SELECTED TEXT:
━━━━━━━━━━━━━━━━━━━━

On 2020-11-06 13:02 +0900 (Fri), Edward Middleton wrote:

> On 5/11/20 11:43 am, Christian Horn wrote:
> > On Wed, Nov 04, 2020 at 01:01:08PM +0100, Christian Horn wrote:
>
> > - building KVM devices with HDMI grabbers and raspi: connect a
> >    system via HDMI and usb to the raspi, and the raspi can not
> >    only grab HDMI but also emulate usb mouse/keyboard to that
> >    connected system
> If you could combine it with power control functionality it could make a
> pretty cool DIY iLO[1] alternative.  Though it looks like you can do most of
> that with Intel Management Engine[2].

I've had extensive experience with LOM back in the late '90s and 2000s, and
again back around 2016 (when I discovered that kids these days had no clue
and were buying ¥1500 Ethernet KVMs for systems that already had full
management).

Generally, if you're using Linux (or any other Unix) and using keyboard and
video for LOM you've made a wrong turn; serial consoles are simpler,
require much less software, usually reduce memory usage on the host, and
let you log all the console output.

Any even half-way decent rack mount server will have its own management
module (typically a small independent Linux-based machine called a BMC or
Baseband Management Controller) conected to one of the Ethernet ports and
supporting a command-line interface and IPMI. This will let you power cycle
the machine, reboot it, and hopefully let you set up boot devices so you
can do a remote install without ever having to touch the machine yourself.
(You just have the machine shipped to the data centre, pay the guys there
to plug it in, and do everything yourself after that.) In 2016 I was using
IBM and Supermicro servers, both of which support this.

You'll also usually be needing to configure a switch; buying a managed
switch (Netgear makes plenty under ¥10,000, even some small ones as cheap
as ¥3600[1] which are useful for learning on and testing configurations)

━━━━━━━━━━━━━━━━━━━━

RECORDS:
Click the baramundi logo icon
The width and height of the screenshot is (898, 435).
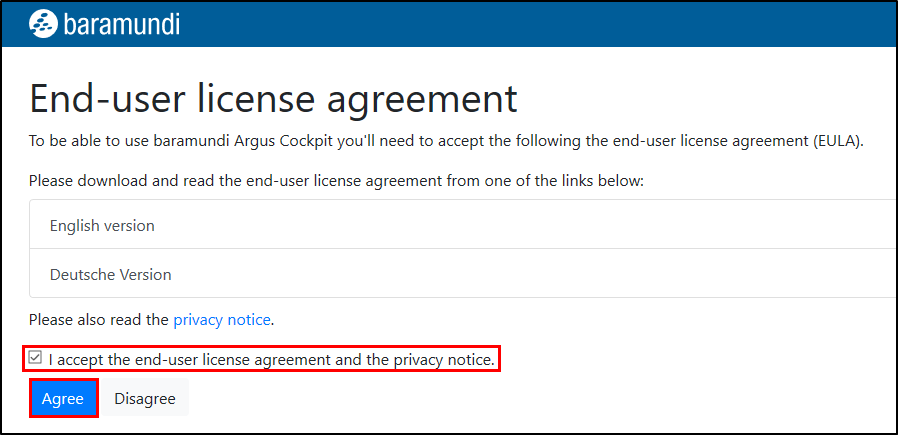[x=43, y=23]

━━━━━━━━━━━━━━━━━━━━

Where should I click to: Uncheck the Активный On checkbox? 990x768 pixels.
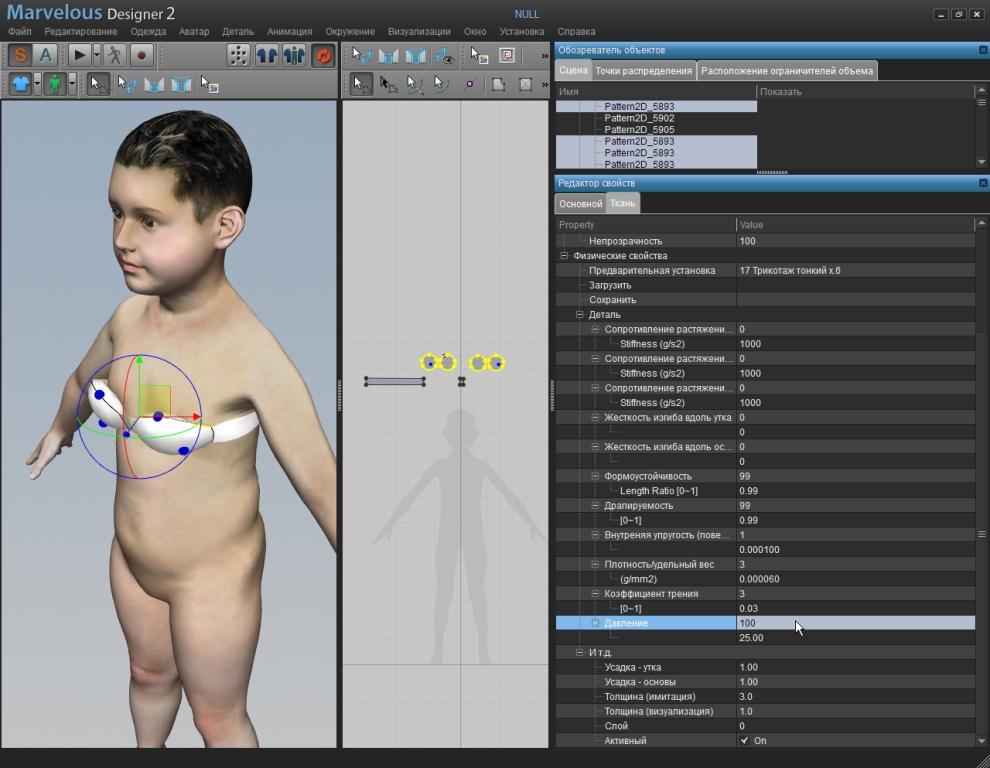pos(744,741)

━━━━━━━━━━━━━━━━━━━━

TASKS TO CARRY OUT:
[1] Summarize the post on remote server management in two sentences.
[2] According to the post on remote server management, why is using keyboard and video for LOM on Linux a wrong turn? Answer in one or two sentences.

OUTPUTS FOR THE TASKS:
[1] The writer holds that on Linux or other Unix systems, serial consoles are a better basis for lights-out management than keyboard and video. Any decent rack mount server has its own management module, a BMC connected to an Ethernet port with a command-line interface and IPMI, which lets you power cycle or reboot the machine and possibly install it remotely.

[2] Serial consoles are simpler and need much less software. They usually reduce memory usage on the host and let you log all the console output.